England & Wales, Scotland Communities and society, Economy and regeneration, Housing and planning, Welfare and equalities

The place for older consumers

Photo by Charlie Green on Unsplash

A few weeks ago I reflected on my academic article output for 2020 and the surprise, to me at least, that I had achieved seven outputs.  I put this down to my co-authors, but did point out that this feat was not going to be repeated.

Whilst I am certain it won’t be repeated, my co-authors have got 2021 off to a flying start as two articles have been accepted and put into early view in January and February.  Whilst the papers are not related, there is a common theme between them, namely the older or ageing consumer.

Now it is strictly accurate that there is an increasing degree of personal self-interest in the subject of the older consumer, but that is not the origin of either of these papers.  There isn’t really an order to them, but I do think the topics are extremely relevant.

Dr Maria Rybaczewska and myself have authored a paper on “Ageing consumers and e-commerce activities’ for Ageing & Society.  This takes data from the Healthy Ageing in Scotland (HAGIS) programme (for which thanks to Dr Elaine Douglas and Professor David Bell) to look at the online behaviour of older consumers. We note that the ‘breakpoint’ for use appears to be 75 years old; somewhat higher than most academic papers and business practitioners tend to set it.  We also see some indication of single/widowed status or having lower usage, raising issues of isolation. The pandemic won’t have helped, this one suspects.

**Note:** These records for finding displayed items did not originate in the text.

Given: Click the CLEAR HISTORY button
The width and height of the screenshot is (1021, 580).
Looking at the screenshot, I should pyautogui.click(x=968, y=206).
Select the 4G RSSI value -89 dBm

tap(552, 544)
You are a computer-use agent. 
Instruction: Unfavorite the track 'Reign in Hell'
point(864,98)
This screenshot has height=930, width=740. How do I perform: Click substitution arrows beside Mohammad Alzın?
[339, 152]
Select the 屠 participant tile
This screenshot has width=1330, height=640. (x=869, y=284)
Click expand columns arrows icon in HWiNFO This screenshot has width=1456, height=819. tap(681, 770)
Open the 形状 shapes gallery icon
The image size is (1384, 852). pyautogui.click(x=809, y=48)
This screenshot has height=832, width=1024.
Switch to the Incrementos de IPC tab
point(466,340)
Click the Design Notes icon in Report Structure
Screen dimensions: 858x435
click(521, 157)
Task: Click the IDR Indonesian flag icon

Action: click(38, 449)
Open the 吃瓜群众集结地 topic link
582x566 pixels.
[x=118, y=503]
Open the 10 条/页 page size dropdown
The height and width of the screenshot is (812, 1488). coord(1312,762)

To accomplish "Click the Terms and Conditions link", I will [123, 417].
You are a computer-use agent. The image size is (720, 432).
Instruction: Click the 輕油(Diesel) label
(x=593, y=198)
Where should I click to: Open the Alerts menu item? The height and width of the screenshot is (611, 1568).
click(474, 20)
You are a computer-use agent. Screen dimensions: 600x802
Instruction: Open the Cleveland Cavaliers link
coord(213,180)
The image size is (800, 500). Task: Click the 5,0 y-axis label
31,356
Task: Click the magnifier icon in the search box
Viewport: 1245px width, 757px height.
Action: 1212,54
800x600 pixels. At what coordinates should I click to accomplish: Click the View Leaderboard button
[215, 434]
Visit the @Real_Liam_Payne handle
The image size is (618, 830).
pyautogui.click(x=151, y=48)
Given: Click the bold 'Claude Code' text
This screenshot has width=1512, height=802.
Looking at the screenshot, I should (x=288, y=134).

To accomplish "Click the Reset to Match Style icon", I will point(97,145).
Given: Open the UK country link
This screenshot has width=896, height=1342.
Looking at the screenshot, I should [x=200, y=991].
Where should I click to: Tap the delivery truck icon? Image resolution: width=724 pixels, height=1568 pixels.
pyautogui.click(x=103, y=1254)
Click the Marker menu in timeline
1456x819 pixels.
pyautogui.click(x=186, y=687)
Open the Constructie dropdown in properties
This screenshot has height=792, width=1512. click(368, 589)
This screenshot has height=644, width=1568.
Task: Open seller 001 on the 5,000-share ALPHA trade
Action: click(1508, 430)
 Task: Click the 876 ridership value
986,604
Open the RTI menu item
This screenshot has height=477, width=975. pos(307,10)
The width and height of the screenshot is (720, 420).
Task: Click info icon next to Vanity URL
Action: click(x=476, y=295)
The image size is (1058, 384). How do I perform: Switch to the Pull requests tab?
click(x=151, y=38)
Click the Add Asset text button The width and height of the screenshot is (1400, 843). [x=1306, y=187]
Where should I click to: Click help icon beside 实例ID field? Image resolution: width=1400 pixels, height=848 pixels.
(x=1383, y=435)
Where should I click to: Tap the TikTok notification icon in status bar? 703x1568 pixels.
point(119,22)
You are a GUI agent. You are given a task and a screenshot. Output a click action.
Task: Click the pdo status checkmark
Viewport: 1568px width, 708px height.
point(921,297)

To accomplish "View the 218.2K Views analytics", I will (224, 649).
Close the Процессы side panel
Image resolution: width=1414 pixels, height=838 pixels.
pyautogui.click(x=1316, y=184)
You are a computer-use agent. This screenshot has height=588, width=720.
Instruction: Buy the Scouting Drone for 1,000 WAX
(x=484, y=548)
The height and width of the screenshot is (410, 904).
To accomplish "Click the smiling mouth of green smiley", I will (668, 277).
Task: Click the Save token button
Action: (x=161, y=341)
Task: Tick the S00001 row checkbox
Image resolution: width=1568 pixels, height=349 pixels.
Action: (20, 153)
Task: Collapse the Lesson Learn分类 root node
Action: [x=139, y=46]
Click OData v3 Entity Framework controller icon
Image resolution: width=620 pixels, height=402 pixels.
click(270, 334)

The second paper is co-authored with my Stirling colleague, also Deputy Principal, and Professor of Gerontology, Judith Phillips, together with Nigel Walford and Ann Hockey from Kingston and Anglia Ruskin Universities respectively.  It is entitled ‘Older people, town centres and the revival of the high street’ and is published in Planning, Theory and Practice.  The paper considers the potential multiple roles of older people in helping revive and rejuvenate town centres given the centrality of place for healthy supportive living, community and social participation and ‘ageing in place’.

Whilst on different topics, the common thread is the perception and value of older consumers.  Many companies have been guilty of ignoring older consumers when it comes to the internet. This is not to deny issues of access and use for many, but to point out the opportunity (and as we become more digital, the need).  This sense of opportunity and value also underpins the second paper and the benefits that can derive from seeing town centres as beyond retail, with a mixed use, inter-generational approach.  This is one aspect that underpinned some of the thinking in our recent Town Centre Action Plan Review recommendations. Rather than isolation (whether digital or physical), older people and older consumers can bring wider benefits for all society and places.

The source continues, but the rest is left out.